Henry Alley


1. When did you start writing? When and/or how did you know that it was something you loved doing?

I took a creative writing class in high school. We were assigned haikus to compose. I loved writing about a sprout breaking through the surface in a poem called “Spring”. I was enamored with the adjectives: “the frantic wind,” “an emerald sprout.”

Later, I discovered stories. At first I needed a piece for my mother’s birthday, then I realized I could pick up my portable typewriter and take the Seattle bus down to the wonderful public library and find refuge in my own narratives. I used to fall asleep at night listening to Katherine Anne Porter’s prose on Caedmon Records. I thought if somebody could write like that, then writing is deserving of a lifetime commitment.

2. Describe some aspects of your writing process (how you get ideas, how long you usually spend on a project, your editing process, how you know when a piece is finished, etc.)

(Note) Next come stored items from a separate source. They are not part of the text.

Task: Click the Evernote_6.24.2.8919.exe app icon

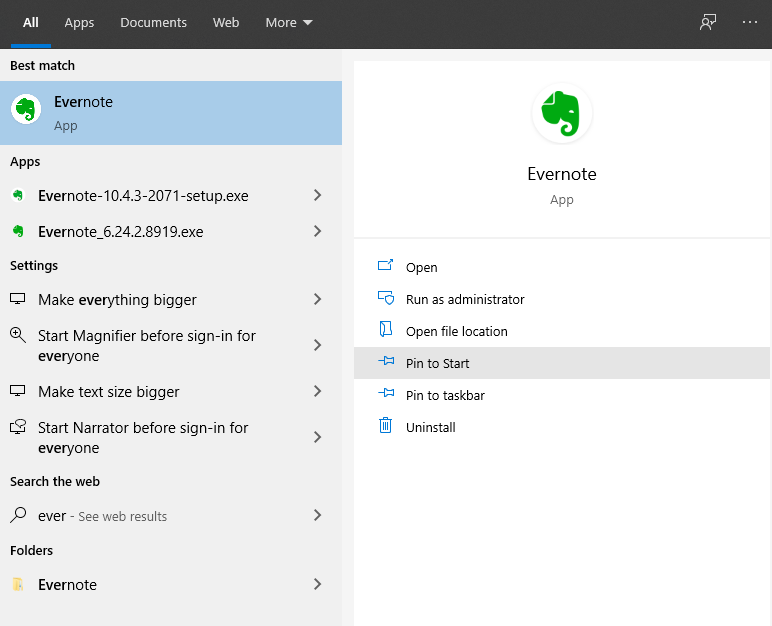Action: (x=18, y=232)
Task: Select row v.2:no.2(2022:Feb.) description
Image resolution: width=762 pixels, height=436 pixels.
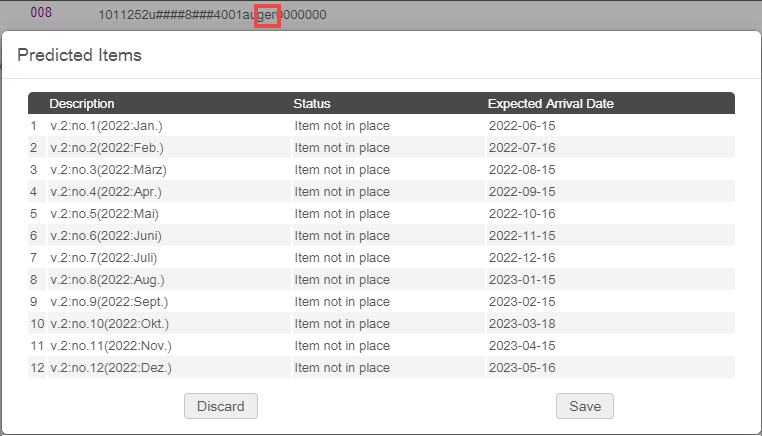Action: point(105,148)
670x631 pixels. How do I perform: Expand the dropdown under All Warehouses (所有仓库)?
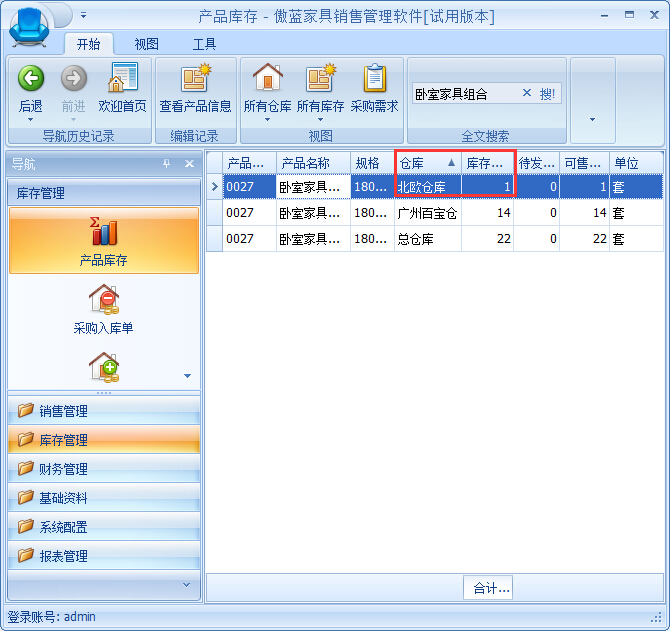tap(267, 120)
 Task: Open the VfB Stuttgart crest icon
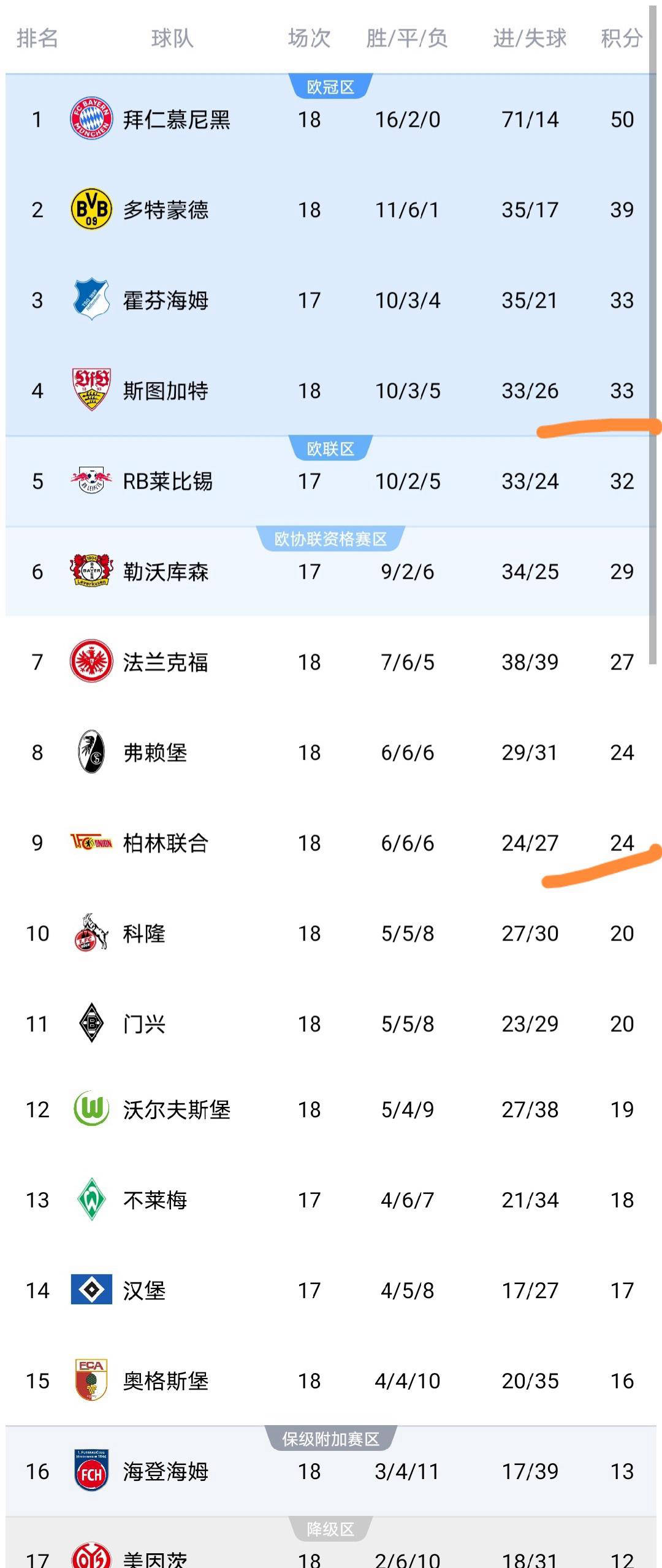click(x=91, y=390)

I collect phrases in a notebook. If I am writing a novel, the project gets its own journal. Otherwise, I simply log in a general one. When I get a center for a story (a situation, a character, a memory) I give it a title and write it in the upper right hand corner and then assign the section several blank pages. As the relevant images and thoughts and people arrive, I turn to the tagged part and jot them down. Once I have enough “mulch,” I compose the story section by section, usually about 500 words at a time.

This process usually takes from a couple of weeks to a month. For a novel, it takes about a year. When the first draft is done, I let it cool and go on to something else. Once I feel there’s some sufficient distance, I begin revising. Some stories have been published after a few re-workings and others appear after years. One of my pieces, “The Alternative,” came out in the Q Review in 2010; I wrote the first draft around 1984. I started my latest novel, Precincts of Light, in 1985, and many drafts and revisions ensued in the nineties. That book also didn’t appear until 2010. As for writer’s block, I agree with William Stafford. I don’t get it; I just lower my expectations.

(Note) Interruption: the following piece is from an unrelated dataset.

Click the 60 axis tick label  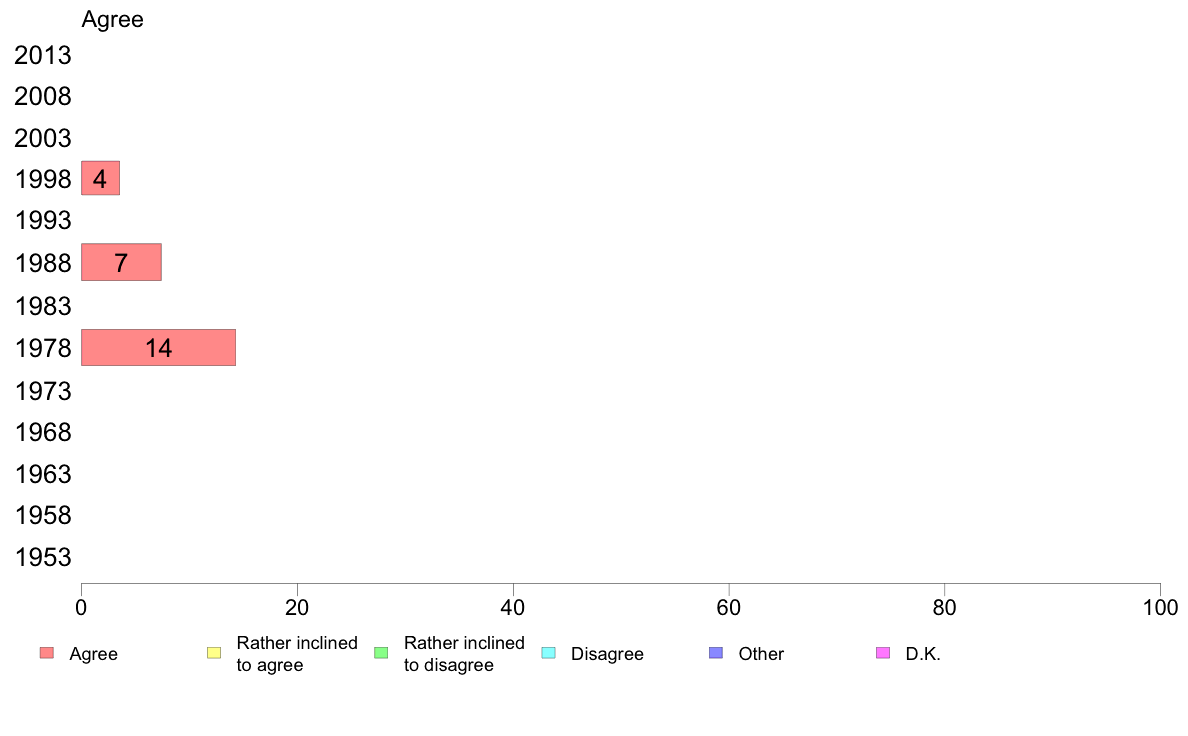[x=728, y=608]
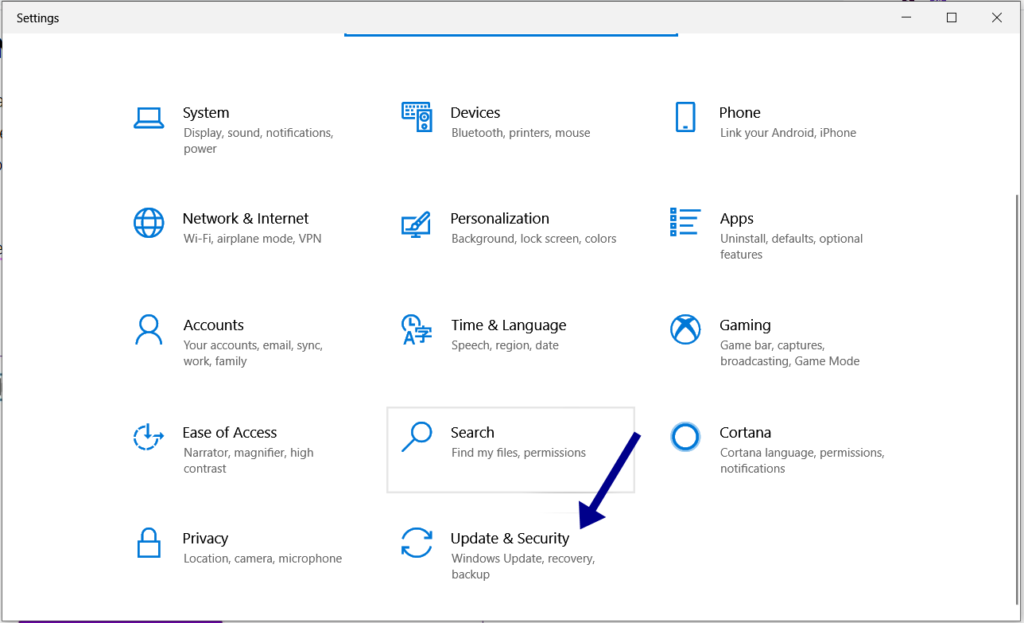Screen dimensions: 1024x623
Task: Open the Privacy settings label
Action: coord(205,538)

3. How do you choose what subjects to include in your work? Is there anything you most like to write about and why does it intrigue you?

I love writing about men and women who are just getting on their feet. I just finished the first draft of a novel about this very subject entitled People Who Work. It doesn’t matter whether the person is eight years old or eighty; there are all kinds of ways of making one’s way and making one’s way haltingly. I also love Alice Walker’s observation that everyone has a “best self” and that she likes writing about people trying to follow that. So do I. I also love what she said about what Toni Morrison said: that she likes to write the sort of books she would desire to read. Therefore my work is distinctly “up-tempo,” which, incidentally, is the dance music I prefer.

4. How did you find out about the St. Sebastian Review? Why did you choose to submit work to us?

I believe I heard about you through the Lambda Literary Review. Since coming out in 1985, I have incorporated more and more gay themes in my work, and I’m always interested in a journal that combines LGBT literary interests with the spiritual. In fact, for me, LGBT is spiritual, and I very much appreciate the St. Sebastian Review for being open to that and for providing a consistent forum.